On March 1, 1978, American petitioned the Department for redetermination of the alleged deficiencies. As with the Bowery financial corporation tax dispute, the sole issue was the proper method of computing the alternative minimum tax under section R46-37.53 (b) (2). By a final determination dated June 30, 1982, the Department denied American's petition and assessed a deficiency for the years 1973, 1974 and 1975 in the principal amount of $62,121.50, plus interest of $25,619.56, for a total of $87,741.06. American commenced this article 78 proceeding in Supreme Court, New York County, on October 27, 1982, to challenge the Department's determination, and the matter was subsequently transferred to the Appellate Division. While American's proceeding was pending, Bowery commenced an article 78 proceeding to annul a similar administrative determination by the Department. American's proceeding was adjourned so that the two proceedings could be considered jointly in the Appellate Division.
The proceedings of both Bowery and American, having been transferred to the Appellate Division for resolution and involving identical issues of law, were jointly argued and decided at the Appellate Division. The focus of the dispute was, and continues to be, the proper method of calculating the tax base in a statutory scheme which requires the rate of tax to be applied to the interest or dividends credited to depositors or shareholders during the taxable year. It was the contention of petitioners before the Appellate Division that the 3.5% interest rate is a hypothetical rate to be applied to the balance of a depositor's account exclusive of, and not in addition to, the actual interest credited to that account during the taxable year.
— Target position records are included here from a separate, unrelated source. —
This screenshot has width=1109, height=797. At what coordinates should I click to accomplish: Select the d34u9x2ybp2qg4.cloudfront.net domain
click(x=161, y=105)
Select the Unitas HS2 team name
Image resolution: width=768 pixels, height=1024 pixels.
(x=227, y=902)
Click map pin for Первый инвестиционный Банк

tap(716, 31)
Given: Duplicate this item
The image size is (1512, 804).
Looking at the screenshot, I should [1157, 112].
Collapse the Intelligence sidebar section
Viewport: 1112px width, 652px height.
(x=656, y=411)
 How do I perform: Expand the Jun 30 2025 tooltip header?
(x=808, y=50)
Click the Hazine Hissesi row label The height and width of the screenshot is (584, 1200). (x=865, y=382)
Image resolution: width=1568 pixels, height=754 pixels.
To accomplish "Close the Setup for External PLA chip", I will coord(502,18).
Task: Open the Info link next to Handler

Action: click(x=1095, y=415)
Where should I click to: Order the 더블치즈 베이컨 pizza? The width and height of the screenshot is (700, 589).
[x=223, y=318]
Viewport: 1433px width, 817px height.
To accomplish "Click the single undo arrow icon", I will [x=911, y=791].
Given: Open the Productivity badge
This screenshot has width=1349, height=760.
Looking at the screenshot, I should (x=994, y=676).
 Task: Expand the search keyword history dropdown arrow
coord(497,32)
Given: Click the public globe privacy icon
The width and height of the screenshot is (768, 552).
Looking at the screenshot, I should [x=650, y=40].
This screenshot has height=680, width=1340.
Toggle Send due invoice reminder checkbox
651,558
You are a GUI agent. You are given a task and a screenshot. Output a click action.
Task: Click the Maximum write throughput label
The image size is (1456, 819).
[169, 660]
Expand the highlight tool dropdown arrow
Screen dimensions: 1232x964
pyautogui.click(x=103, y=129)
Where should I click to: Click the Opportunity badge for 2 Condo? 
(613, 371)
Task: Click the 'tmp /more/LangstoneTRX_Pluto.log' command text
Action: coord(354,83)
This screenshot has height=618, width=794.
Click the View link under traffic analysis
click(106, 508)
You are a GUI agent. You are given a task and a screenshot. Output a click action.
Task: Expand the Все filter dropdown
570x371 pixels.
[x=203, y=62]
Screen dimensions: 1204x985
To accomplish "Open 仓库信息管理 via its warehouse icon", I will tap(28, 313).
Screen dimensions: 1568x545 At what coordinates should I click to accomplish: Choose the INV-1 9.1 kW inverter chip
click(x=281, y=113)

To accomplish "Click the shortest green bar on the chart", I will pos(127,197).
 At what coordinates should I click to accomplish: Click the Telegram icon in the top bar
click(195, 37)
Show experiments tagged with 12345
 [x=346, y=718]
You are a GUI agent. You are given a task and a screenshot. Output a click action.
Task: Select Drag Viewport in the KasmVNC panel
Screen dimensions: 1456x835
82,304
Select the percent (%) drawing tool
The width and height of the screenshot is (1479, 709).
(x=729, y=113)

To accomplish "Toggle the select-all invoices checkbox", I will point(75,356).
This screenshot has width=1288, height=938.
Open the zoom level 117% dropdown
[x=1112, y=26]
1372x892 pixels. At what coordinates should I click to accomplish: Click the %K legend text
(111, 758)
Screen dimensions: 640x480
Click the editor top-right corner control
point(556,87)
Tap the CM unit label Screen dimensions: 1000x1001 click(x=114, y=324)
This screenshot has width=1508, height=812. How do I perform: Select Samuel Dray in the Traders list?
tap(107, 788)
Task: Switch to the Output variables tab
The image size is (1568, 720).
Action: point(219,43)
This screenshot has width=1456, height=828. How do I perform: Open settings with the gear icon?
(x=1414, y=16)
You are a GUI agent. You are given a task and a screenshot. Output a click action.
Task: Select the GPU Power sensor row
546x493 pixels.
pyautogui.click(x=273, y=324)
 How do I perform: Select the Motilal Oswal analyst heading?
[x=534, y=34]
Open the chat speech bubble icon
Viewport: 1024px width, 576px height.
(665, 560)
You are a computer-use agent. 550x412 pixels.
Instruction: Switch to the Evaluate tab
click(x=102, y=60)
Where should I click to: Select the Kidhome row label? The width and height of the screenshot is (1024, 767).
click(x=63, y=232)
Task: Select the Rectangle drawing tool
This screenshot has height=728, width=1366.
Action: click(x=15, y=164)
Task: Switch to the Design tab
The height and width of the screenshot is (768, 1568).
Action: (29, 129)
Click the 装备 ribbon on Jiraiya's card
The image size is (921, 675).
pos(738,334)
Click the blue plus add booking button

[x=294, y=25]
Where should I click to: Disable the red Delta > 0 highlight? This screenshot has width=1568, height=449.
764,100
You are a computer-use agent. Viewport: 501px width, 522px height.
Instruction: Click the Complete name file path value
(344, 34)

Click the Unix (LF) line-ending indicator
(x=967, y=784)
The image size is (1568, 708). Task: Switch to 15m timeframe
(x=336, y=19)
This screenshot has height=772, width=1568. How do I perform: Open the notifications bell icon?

It was further argued by petitioners that the statutory rate is an uncompounded interest rate, in which case a particular bank's actual interest rates exceeding 3.5% per annum, its frequency of compounding or crediting, and the amount of interest actually computed and credited to a given account during the taxable years are not to be considered in computing the alternative minimum tax base. The Department, in contrast, maintained that the 3.5% per annum statutory rate should be applied to the actual interest generated by the bank's compounding and crediting practices as included in the balance of a depositor's account.
A sharply divided Appellate Division accepted the method of calculation advanced by petitioners, granted the petitions of Bowery and American, annulled, on the law, the final determinations of the Department of Finance of the City of New York assessing tax deficiencies against petitioners for the years 1973 through 1975 inclusive, and remanded the matters for recomputation. We now modify, for the following reasons.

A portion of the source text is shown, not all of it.